Guess that isn’t happening, huh? :dubious:

That may be the case for you, a privileged woman living in an affluent nation in the 21st century. That has not been the case for the vast majority of women throughout the history of the world. For those women losing a child was just as natural as losing parents. A young woman was actually more likely to have lost children than to have lost a parent.

Knock yourself out.

That isn’t the only one of its kind, nor even the best one for this discussion. The best one was one found in a pile of letters in a rubbish heap in England, which uses the same basic language, and then continues “if it is a boy keep it, if a girl discard it. By the way, those socks you sent me are really warm. Can you send me another couple of pairs” Literally, it’s that casual and included as a brief aside in a letter about the most mundane things that are clearly much more important.

The Romans simply did not view the death of a child as being at all horrifying or even cause for sadness in many cases. Once again, this doesn’t imply that they didn’t love the children they did want, but they certainly never viewed the deaths children as the utterly horrific experience that some people in this thread have suggested.

On a similar note, infanticide was so common in Rome there were actual laws passed to make it illegal to kill healthy males or firstborn females. The justification for the laws was that the population was not growing sufficiently rapidly. And those laws weren’t a satire, it was a serious problem caused by the common custom of killing unwanted children.

And we shouldn’t get the idea that these was unique to Rome. The number of dead babies found in the Thames and the back alleys of London in the 19th century was staggering. When people have a choice between killing a child and both them and the child starving to death. most seem to choose to kill the child.

Interesting, exactly on OP.

Also fortuitous, for us, that it appeared as recently as January 2012.

Perhaps because, as you noted, he’s using a different definition of childhood mortality than you are?

And it is not ridiculous to use the plain definitions of words rather than the special definition created by experts. I am aware of no culture that defines childhood so restrictively. If you’re going to use a term used differently in a specific field to people not in that field, it would further the fight against ignorance for you to define that term rather than assume people knew what you meant.
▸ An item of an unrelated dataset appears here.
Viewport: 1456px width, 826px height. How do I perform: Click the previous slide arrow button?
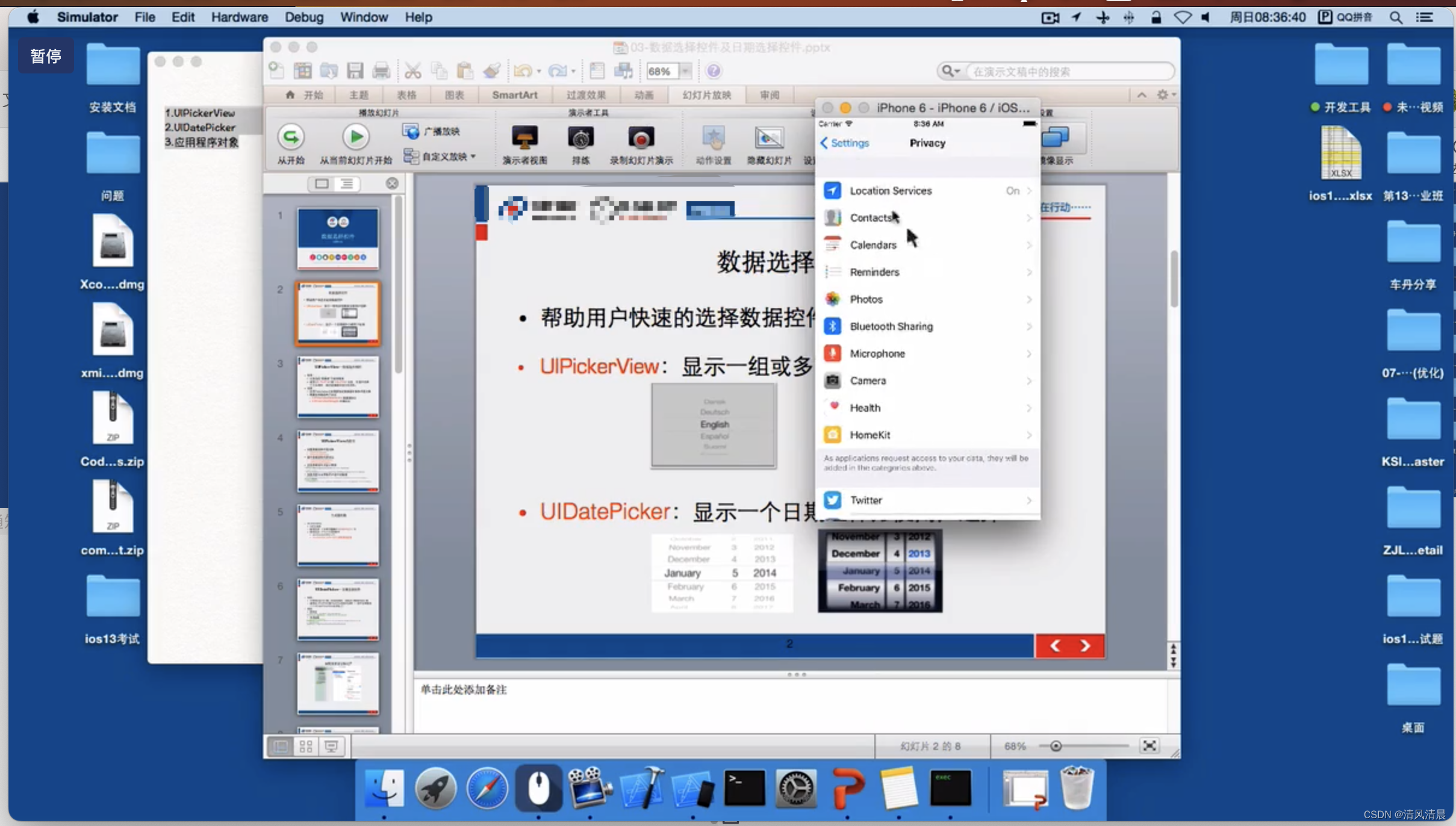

So when all the evidence says that >50% of people who were born died before they reached the age of 18, it is technical jargon to say that most children died?

:dubious:

But for most of humanity’s history, 18 was not the limit between childhood and adulthood. Losing a child who has had children is, for many people, not as bad as losing one who has not; the grandchild will care for you/inherit the property/etc. RickJay’s definition skews one way, yours skews the other.

There’s so much truth in this. I lost my parents when I was 49 and 60, and there is a real sense in which I will always feel orphaned. After my mother died, I told my partner “You’re the only person left to be proud of me.” Indeed, parenthood and childhood don’t end when you become an adult, even at times when the roles are reversed.

Yes. All things considered, I’m not surprised that there’s a Hebrew word for it. There should be a word for someone who has lost his entire family. It was common enough, in the wake of the Holocaust.

Damn, this is one of the saddest threads ever.